父は何も言い返さなかったが、20分ほど言われるままにすると、突然母を張り倒して一人で布団に入った。

母は泣きながら自分に縋り付いてきた。

「ゆうちゃんはあんな風になっちゃだめよ…ゆうちゃんは由緒正しい武家の子なんだから…こんな町にいつまでもいちゃ駄目なんだから…」


それが人生最初の記憶。



父親の印象は曖昧だ。優しかった思い出は、ある。

しかし次第に、父が自分を見る目が変わってきたことに気づいた。


母を見る時の冷たい目と同じ目だった。自分はもう、父にとって息子ではなく「あの疎ましい女」の付属物にしか過ぎないのだと幼ながらに気づいた。


やがて、俺が4つか5つの頃、父親は出て行った。どんな顔だったか思い出せない。

「お父さんはどんな人だったの?」

俺が尋ねるたびに数時間はヒステリックに泣き喚いて父を(そして父の面影のある俺を)罵り続ける母を見て、そんな質問をする己が愚かなのだと悟った。



町田の小学校に通った俺が孤立するまでに、大して時間はかからなかった。友達と遊ぶ度に血相を変えた母親が「うちの子は由緒正しい武家の子なんです!おたくのような家とは本来身分が違うんです」と相手の家に怒鳴り込んでいたら自然な成り行きだろう。


学校の連中は嫌いだったが、奴らを責める気にもならなかった。そりゃそうだろ、と思っただけだ。


毎晩、二階の勉強部屋に篭っていた。自室じゃない、勉強部屋だ。テレビも無し、コミックも無し、ピピンアットマークも無し。


たった一つだけ楽しみなことがあった。

毎週土曜日の夜、家の前の道路を爆音と共に、バイクの群れが疾走する。

ヘッドライトが町田の夜を煌びやかに照らす。エンジンの爆音が母の喚き声すら掻き消す。

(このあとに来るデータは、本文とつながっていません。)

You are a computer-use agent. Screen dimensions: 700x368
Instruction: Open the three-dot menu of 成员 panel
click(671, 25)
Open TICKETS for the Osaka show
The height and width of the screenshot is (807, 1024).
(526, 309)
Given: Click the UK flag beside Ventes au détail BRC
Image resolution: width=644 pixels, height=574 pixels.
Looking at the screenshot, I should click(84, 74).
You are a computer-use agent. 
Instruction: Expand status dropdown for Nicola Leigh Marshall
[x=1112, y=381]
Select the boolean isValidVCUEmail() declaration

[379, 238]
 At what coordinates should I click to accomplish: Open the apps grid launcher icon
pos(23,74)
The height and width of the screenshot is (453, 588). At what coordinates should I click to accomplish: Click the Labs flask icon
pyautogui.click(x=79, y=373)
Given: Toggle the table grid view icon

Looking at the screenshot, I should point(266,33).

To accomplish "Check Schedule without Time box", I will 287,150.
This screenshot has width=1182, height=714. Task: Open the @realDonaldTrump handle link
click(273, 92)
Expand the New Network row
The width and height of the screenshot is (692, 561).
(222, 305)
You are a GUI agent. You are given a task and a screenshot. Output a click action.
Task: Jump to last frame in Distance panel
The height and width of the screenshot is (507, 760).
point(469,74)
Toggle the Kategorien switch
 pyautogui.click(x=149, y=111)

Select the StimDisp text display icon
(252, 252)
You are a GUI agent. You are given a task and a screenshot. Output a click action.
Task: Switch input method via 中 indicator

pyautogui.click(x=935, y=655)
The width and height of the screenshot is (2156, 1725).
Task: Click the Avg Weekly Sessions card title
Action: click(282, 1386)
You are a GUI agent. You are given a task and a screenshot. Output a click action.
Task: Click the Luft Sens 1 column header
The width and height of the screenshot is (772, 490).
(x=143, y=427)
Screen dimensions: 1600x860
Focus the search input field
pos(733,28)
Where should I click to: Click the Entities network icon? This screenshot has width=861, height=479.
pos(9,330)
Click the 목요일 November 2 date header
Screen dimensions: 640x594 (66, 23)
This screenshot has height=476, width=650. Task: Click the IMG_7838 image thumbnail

窓からその様子を眺めた。バイクの波が道路を埋め尽くす。改造されたバイクも特攻服も派手な髪型も、ひたすらに格好良かった。スピードに乗って、たくさんの仲間たちと。


彼らが通るのを毎週窓から眺めていて、最後尾のバイクに大きな旗が括られている事に気付いた。

「霊…義…怨…?」


毎晩、布団の中で想像した。

夜の道路、自分だけのカスタムバイク。パトカーは追いつけない。仲間たちだけがこのスピードについてこれる。俺と仲間たちは夜の高速をどこまでも突っ走る。

それが暴走族と呼ばれるものだということは後から知った。


中学に上がっても何も変わらなかった。よそよそしい周囲、情緒不安定な母親。


ほとんど誰とも話さず一年が過ぎ、新しいクラスになった。そのクラスの隣の席に、山内杏奈がいた。


「何聴いてるの?」

左耳のイヤホンを勝手に外して、山内が顔を近づけてくる。

「あ、お、ああ…え、なんで?」

虚を突かれて間の抜けた答えしかできなかった。学校で人と話すのも随分久しぶりだった。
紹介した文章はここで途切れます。